Change every "Expand" in the lines below to "Unfold", leaving everything else unchanged.

>> BEGIN MATERIAL FOR THE TASK

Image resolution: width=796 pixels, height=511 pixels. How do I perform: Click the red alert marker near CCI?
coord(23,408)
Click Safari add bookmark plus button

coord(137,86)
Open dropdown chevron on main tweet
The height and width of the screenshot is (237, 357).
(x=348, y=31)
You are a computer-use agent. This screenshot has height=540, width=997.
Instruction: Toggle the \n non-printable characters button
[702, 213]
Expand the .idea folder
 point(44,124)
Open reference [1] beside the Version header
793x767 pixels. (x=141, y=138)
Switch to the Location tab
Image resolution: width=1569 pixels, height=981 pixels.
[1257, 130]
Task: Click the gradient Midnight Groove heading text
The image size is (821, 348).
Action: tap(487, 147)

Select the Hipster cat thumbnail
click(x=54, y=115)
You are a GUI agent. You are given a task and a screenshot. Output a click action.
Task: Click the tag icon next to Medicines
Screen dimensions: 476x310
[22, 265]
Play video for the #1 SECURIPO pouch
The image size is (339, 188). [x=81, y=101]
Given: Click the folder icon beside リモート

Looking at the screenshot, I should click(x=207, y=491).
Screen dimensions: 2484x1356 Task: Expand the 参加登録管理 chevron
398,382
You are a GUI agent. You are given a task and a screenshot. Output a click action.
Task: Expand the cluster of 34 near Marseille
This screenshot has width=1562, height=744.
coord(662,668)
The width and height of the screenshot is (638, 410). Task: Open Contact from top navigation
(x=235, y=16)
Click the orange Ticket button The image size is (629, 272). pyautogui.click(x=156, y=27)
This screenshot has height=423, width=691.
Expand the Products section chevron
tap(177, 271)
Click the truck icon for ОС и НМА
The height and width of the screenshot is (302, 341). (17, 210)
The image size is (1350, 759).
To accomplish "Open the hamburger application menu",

>> END MATERIAL FOR THE TASK

CORRECT RESULT =>
Image resolution: width=796 pixels, height=511 pixels. How do I perform: Click the red alert marker near CCI?
coord(23,408)
Click Safari add bookmark plus button

coord(137,86)
Open dropdown chevron on main tweet
The height and width of the screenshot is (237, 357).
(x=348, y=31)
You are a computer-use agent. This screenshot has height=540, width=997.
Instruction: Toggle the \n non-printable characters button
[702, 213]
Unfold the .idea folder
 point(44,124)
Open reference [1] beside the Version header
793x767 pixels. (x=141, y=138)
Switch to the Location tab
Image resolution: width=1569 pixels, height=981 pixels.
[1257, 130]
Task: Click the gradient Midnight Groove heading text
The image size is (821, 348).
Action: tap(487, 147)

Select the Hipster cat thumbnail
click(x=54, y=115)
You are a GUI agent. You are given a task and a screenshot. Output a click action.
Task: Click the tag icon next to Medicines
Screen dimensions: 476x310
[22, 265]
Play video for the #1 SECURIPO pouch
The image size is (339, 188). [x=81, y=101]
Given: Click the folder icon beside リモート

Looking at the screenshot, I should click(x=207, y=491).
Screen dimensions: 2484x1356 Task: Unfold the 参加登録管理 chevron
398,382
You are a GUI agent. You are given a task and a screenshot. Output a click action.
Task: Unfold the cluster of 34 near Marseille
This screenshot has width=1562, height=744.
coord(662,668)
The width and height of the screenshot is (638, 410). Task: Open Contact from top navigation
(x=235, y=16)
Click the orange Ticket button The image size is (629, 272). pyautogui.click(x=156, y=27)
This screenshot has height=423, width=691.
Unfold the Products section chevron
tap(177, 271)
Click the truck icon for ОС и НМА
The height and width of the screenshot is (302, 341). (17, 210)
The image size is (1350, 759).
To accomplish "Open the hamburger application menu",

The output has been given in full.